For architects, there are some immediate implications. Passive ventilation – openings, such as windows and vents, not only to let fresh air in but also, potentially, to let virus air out – suddenly becomes essential. So does minimising and possibly regulating against recirculating air, particularly in public buildings, workplaces, schools, hospitals and aged-care homes. Should such spaces also have high-efficiency air systems to filter out particles or use germicidal ultraviolet light to kill airborne viruses?

Some businesses, such as Marlaina’s Mediterranean Kitchen in Seattle, are already installing ceiling ultraviolet systems, described as blue-glowing “killing zones”, to wipe out viral aerosols and protect diners. Such installations need to be handled with care, as direct ultraviolet germicidal light (UVC) is not safe for people. But concentrated UVC is now on the front line in the fight against COVID-19. In China, the ghostly blue light is used to disinfect buses and squat, UVC-emitting robots have been used to clean hospital floors. Banks have apparently been using the light to disinfect money.

The jury is still out on the efficacy of the disinfectant of sunlight but some preliminary studies are compelling. Forbes reports that, when researchers exposed SARS-CoV-2 in simulated saliva to artificial sunlight (equivalent to a sunny day), 90 per cent of viruses were inactivated within seven minutes. This suggests your risk of exposure is significantly lower in outdoor environments.

All of this messes with your head. The space needed for social distance is defensive – taped lines and plexiglass barriers segmenting the outside world into safety zones. We retreat and hunker down indoors, seemingly safe within our bubbles. Now, basking in the sun in the great outdoors constitutes a new safety zone.

The idea isn’t new. Phototherapy helped reduce the impact of the 1918 flu pandemic caused by H1N1 influenza A virus. The effects of such healthy obsessions on architecture can be profound. Beatriz Colomina, Professor of Architecture at Princeton, argues the sanatorium was the laboratory of modernist architecture – that it was shaped by the 20th century’s urgent medical engagement with tuberculosis and the tool for its diagnosis, the X-ray.

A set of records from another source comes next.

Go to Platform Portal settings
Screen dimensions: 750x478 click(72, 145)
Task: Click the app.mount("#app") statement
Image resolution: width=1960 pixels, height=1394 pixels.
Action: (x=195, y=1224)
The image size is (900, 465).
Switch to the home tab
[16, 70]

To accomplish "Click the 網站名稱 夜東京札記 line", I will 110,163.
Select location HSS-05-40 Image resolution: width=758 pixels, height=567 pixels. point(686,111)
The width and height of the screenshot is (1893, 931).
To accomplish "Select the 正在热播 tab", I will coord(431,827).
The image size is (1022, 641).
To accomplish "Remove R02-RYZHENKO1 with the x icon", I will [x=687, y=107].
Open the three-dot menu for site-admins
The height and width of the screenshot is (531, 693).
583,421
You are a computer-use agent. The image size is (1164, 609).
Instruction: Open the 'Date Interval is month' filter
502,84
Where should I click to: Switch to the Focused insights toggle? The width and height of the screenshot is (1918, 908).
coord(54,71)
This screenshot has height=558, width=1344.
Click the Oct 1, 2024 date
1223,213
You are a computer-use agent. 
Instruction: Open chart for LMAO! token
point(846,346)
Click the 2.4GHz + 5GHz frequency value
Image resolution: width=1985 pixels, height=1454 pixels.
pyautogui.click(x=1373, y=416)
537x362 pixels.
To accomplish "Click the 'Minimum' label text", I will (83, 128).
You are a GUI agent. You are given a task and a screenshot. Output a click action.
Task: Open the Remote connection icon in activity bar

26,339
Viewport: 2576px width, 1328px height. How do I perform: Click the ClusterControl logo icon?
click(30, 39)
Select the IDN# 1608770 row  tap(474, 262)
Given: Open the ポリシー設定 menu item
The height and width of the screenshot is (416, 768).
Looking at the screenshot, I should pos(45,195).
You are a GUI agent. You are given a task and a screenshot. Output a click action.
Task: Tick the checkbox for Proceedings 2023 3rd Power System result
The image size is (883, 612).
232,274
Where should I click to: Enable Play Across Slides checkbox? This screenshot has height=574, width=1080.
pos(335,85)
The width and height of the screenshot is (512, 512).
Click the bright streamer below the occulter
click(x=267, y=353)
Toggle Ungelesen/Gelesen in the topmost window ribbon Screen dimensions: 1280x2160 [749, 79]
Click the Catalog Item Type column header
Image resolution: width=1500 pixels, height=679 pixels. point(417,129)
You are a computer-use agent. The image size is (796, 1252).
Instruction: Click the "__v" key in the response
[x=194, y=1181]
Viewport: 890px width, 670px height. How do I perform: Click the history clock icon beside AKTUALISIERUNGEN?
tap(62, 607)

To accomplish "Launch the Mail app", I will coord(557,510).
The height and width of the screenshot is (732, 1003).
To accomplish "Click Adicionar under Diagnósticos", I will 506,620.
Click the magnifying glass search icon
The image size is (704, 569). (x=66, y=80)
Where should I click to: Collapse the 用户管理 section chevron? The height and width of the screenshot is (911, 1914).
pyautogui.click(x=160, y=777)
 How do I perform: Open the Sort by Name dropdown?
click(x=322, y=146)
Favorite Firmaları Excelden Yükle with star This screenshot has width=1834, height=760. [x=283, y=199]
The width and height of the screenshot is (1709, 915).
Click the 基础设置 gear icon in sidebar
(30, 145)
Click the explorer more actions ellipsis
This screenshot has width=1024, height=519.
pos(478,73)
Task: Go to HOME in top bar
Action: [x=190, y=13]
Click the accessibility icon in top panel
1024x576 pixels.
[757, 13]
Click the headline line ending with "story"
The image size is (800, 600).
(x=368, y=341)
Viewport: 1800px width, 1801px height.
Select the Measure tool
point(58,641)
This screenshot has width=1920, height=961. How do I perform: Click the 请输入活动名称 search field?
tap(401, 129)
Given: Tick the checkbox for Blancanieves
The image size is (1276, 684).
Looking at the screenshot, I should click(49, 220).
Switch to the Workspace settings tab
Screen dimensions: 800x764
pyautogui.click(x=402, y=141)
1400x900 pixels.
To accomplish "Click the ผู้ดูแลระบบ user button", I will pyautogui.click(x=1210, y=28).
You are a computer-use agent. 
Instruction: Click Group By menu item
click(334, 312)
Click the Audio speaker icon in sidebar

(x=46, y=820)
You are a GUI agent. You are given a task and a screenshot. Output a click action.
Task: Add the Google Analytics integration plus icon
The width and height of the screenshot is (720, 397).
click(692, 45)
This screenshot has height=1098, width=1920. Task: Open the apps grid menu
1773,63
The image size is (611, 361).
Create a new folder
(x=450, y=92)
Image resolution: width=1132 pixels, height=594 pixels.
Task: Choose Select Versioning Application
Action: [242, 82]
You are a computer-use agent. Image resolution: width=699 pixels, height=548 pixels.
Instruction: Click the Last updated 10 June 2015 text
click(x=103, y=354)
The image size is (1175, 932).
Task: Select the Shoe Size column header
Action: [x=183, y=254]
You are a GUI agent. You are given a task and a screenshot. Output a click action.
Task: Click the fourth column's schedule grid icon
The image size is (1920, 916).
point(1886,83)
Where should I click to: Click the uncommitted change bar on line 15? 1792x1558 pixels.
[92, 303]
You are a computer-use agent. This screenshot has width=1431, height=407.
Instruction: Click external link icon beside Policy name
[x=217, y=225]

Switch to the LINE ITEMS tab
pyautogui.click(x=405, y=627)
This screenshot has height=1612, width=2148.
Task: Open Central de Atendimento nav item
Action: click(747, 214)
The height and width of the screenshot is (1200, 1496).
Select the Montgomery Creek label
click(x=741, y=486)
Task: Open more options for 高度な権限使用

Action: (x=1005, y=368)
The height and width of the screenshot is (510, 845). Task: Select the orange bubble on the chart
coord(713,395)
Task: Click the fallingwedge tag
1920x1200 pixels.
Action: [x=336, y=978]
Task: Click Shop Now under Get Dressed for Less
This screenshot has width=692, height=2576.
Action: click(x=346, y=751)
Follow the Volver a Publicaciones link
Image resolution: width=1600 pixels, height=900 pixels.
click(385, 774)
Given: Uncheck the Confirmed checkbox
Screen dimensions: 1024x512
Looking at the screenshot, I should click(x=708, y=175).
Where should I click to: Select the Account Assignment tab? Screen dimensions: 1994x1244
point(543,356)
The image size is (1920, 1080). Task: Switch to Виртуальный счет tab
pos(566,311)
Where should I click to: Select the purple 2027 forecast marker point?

This heralded a new way of thinking about bodies and spaces, insides and outsides, health and architecture.

Colomina says much of modernist architecture can be understood as a consequence of the fear of disease. A prime example is Alvar and Aino Aalto’s 1929 Paimio Sanatorium in Finland – designed as a medical instrument and optimised to the smallest detail for hygiene and quiet. Its wide terraces provided air and sunlight for patients to take the ‘lying cure’.

In a world already beset with a bureaucracy of health and safety regulations, it’s more than likely COVID will build on this mode of control. Just what that creates – COVID-era architecture – is a work in progress. Inevitably, it will change thinking about our stock in trade – space. 

The challenge for architects will be transforming space that is now necessarily pragmatic – clean air to breathe – into something that also deals with fear: something inspirational and uplifting.